## Provided data
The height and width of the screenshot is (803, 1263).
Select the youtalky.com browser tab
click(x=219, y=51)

...

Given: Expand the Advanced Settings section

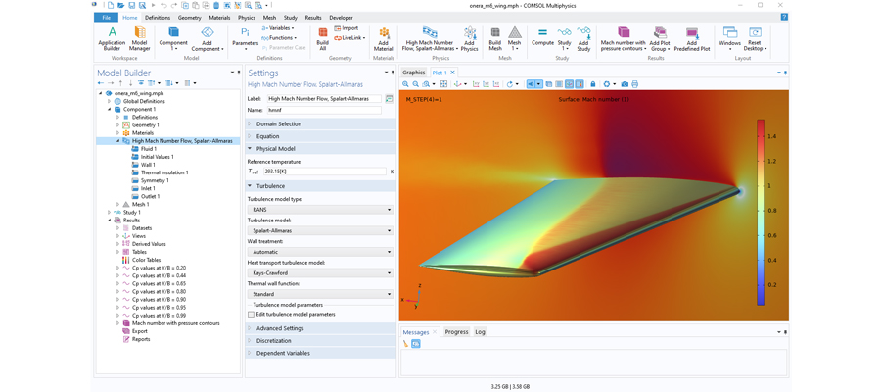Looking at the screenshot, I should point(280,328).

## Written exercise
Could you arrange the records between the line holding "The height and" and the line holding "click(x=219, y=51)", inclusive, as a Markdown table with the columns Row and Line, leaving out blank lines?

## Exercise response
| Row | Line |
|---|---|
| 1 | The height and width of the screenshot is (803, 1263). |
| 2 | Select the youtalky.com browser tab |
| 3 | click(x=219, y=51) |